I have two daughters aged 31 and 33 and all they ever do is argue. They were the same in childhood and bickered far more than my friends’ children.
It got worse when they were teenagers and it would often result in violent arguments, involving slapping and hair pulling. They just seemed to hate each other.
They’re now both married with young children of their own and they still don’t get on.
Their husbands don’t get on either, and they’ll often have big arguments about all sorts of stuff. Whenever I see that one of them is ringing my mobile, I know that more often than not it will be about an argument they’ve had with each other.
Each of them tries to get me onside, and they spill out all the details of their latest falling out. It’s really starting to upset me and get me down, and I don’t enjoy spending time with either of them. How can I persuade them to remember that they’re sisters and to just get along?
I just wouldn’t entertain their behaviour at all. They’re grown women in their 30s and yet they’re still acting like kids. It sounds like they’re as bad as each other, so quite frankly I’d just leave them to get on with it.
You sound very kind and patient, but you need to toughen up. If one of them called me and starting moaning about the other, or telling me about their latest row, I’d cut them off and say, ‘I’m not interested in hearing about this. Just change the subject or I need to go, OK?’ They’ll soon get the message.
At the end of the day, you’re their mum and you love them both. You’re never going to take sides so they should leave you out of this altogether.

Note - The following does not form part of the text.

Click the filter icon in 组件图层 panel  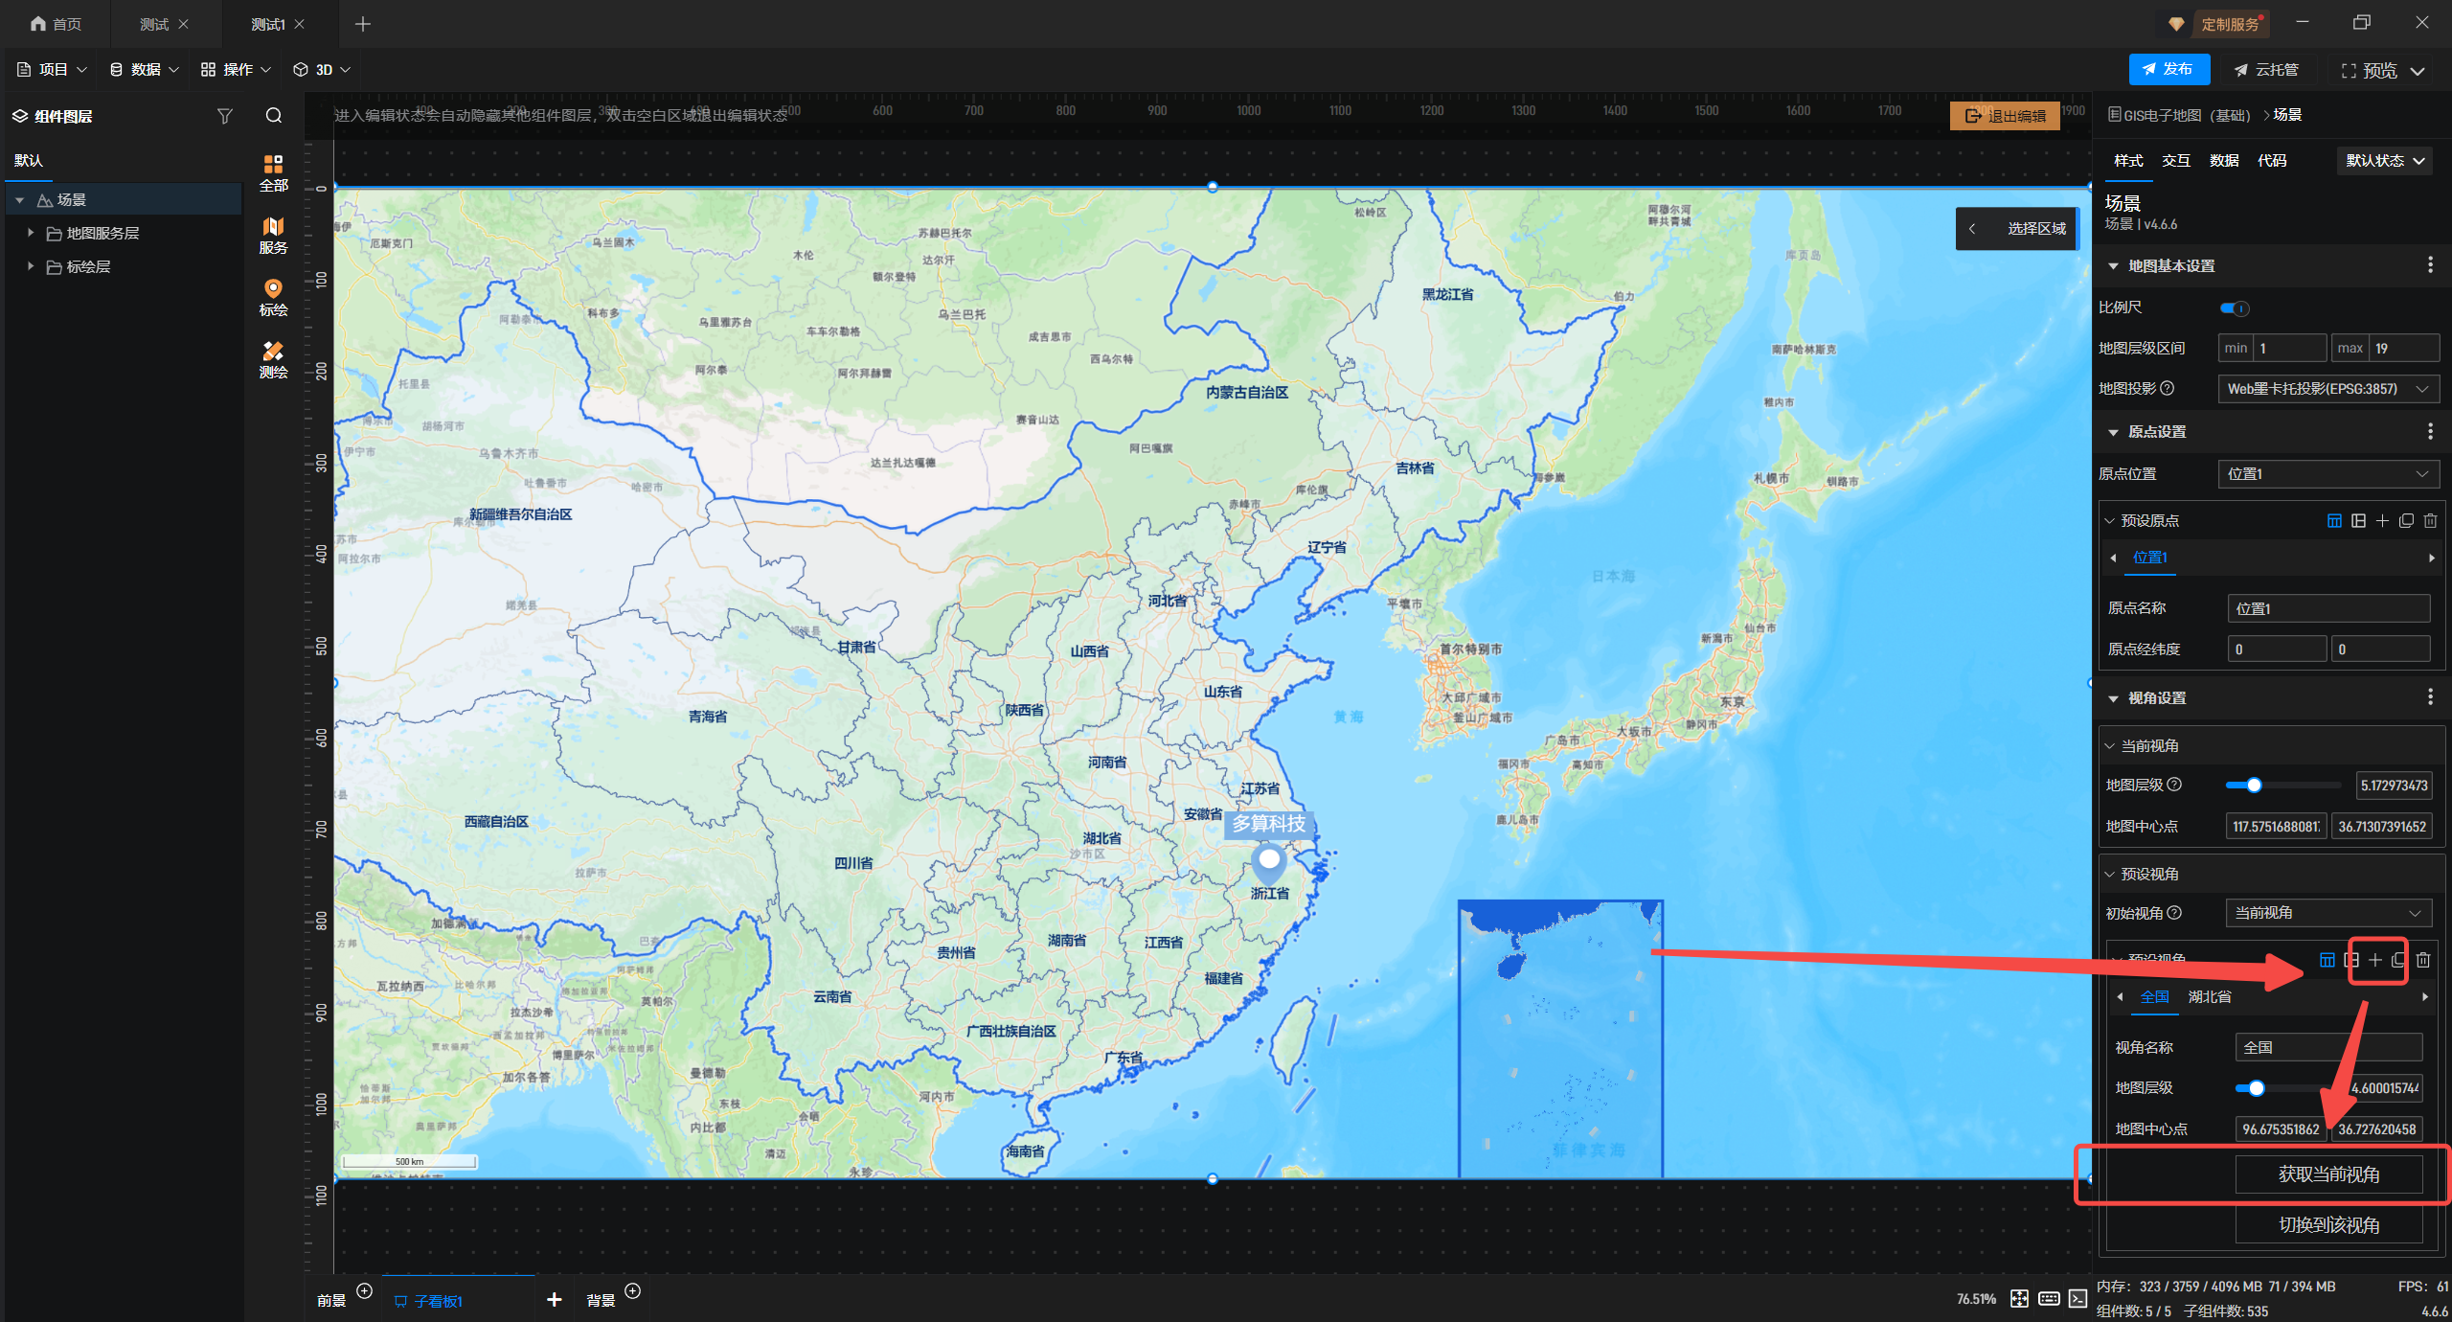[224, 116]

I have to say though, they may not ever sort this out. Just because they’re sisters doesn’t mean they have to get along or like each other.
If it came down to it, my boys would kill for each other, but they’re poles apart when it comes to their character and they always have been. They have separate friends, separate lives, their own interests and don’t have a huge amount in common. And that’s OK.
The idea of siblings getting along is lovely, but in reality just because you have the same parents doesn’t mean you’ll necessarily like each other.